3 May 2016

The Best Radio Antenna Is One That's a Tank

Apr 27, 2016

​University of Wisconsin engineers have done it, devising a new and better way for military vehicles to communicate.​
"Whip" antennas—those long metal rods that used to extend from our cars—look pretty cool in a Smokey and the Bandit kind of way. But for military vehicles, they're not such a great solution.

Troops in the field communicate using relatively low frequency radio signals. The upside is that they don't require much power and can travel long distances. But to operate efficiently, antennas need to be at least one-quarter the length of the radio waves they transmit. Since military comms use the HF band where radio waves can range from 10 to 100 yards in length, big antennas are better. But putting huge antennas on a Humvee or an armored personnel carrier or a tank just isn't practical. Short antennas, meanwhile, are inefficient, operating in a narrow bandwidth and dissipating as much as 90 percent of input power as useless heat instead of useful broadcast radio signals. 

"If a large metallic structure is there, why not take advantage of it?"

But what if you could effectively enlarge antenna size by using the vehicle itself as an antenna? That's what University of Wisconsin–Madison engineers are seeking to do as part of a project supported by the Office of Naval Research (ONR). "We're basically looking at using the 'antennas' traditionally mounted on military vehicles as a means of exciting the platform itself," says Nader Behdad, associate professor of electrical and computer engineering at UW–Madison. "If a large metallic structure is there, why not take advantage of it?" 

The team aims to design "coupling structures" that, when strategically placed on a vehicle, allow it to transmit or receive signals at low frequencies. The structures act as electric or magnetic dipoles "exciting" the main structure—that is, making it resonate at frequencies comparable to its size and shape. They can "tune" the vehicle to work as an antenna across a range of frequencies. 

"Think of an armored personnel carrier for example," Behdad says. "The dimensions are generally about 10 meters long. Some natural resonate modes of the structure resonate very efficiently at HF frequencies with different [stimulative] current distributions and radiation patterns. With the scale model we used, we showed that this works." 

The scale model they made was merely a simple metal box paired with rudimentary loops as coupling structures. The project is only two months old, but over the course of the next two years the researchers wantto scale up to a full-size vehicle. Behdad says they've found that the shapes of the coupling structures matter less than their placement, but that if energy is efficiently coupled to the platform, wide band antenna operation at low frequencies around 10 MHz is possible. Conveniently, the process doesn't require changing the vehicle structures themselves. "We're not going to cut or alter the platform, we're just going to put coupling structures on," Behdad emphasizes.

"You could hear signals from the other side of the world."

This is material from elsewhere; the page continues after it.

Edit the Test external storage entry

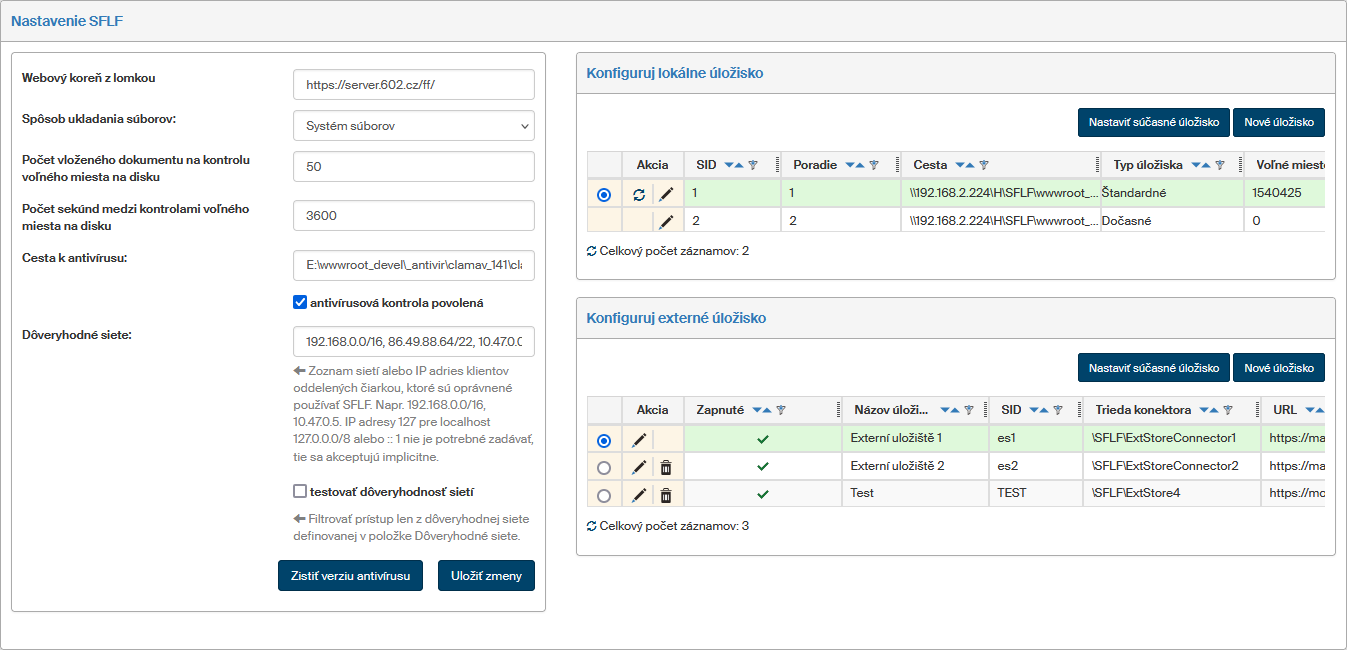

Bandwidth is important. Current military vehicles use separate transmitters handle internet data, Bluetooth connections, and cellphone calls because each signal uses a particular bandwidth. If a truck-as-antenna has enough bandwidth can capability to send and receive multiple types of information, it can dispense with multiple antennas, becoming more stealthy and less prone to damage. "If you increase the volume over which your radiating current is distributed, you have increased bandwidth. Because the platform is the antenna, you get more bandwidth than with a whip antenna mounted on it and tuned to the same frequency," Behdad says.

The team's goal is to achieve a bandwidth of 25 KHz at 2 MHz and a larger range at 10 MHz. Such bandwidth could allow for data transmission rates up to 100 Kbps, sufficient for voice and text data if not video or images.

In this era of high-speed, high-frequency broadband technology, it's an oddly simple solution. "When I was younger, I used to listen to short-wave radio stations using a small transistor radio. You could hear signals from the other side of the world. That was amazing to me. I tell my students that if our infrastructure breaks down for some reason, HF radio is going to be the only reliable means of long range communication."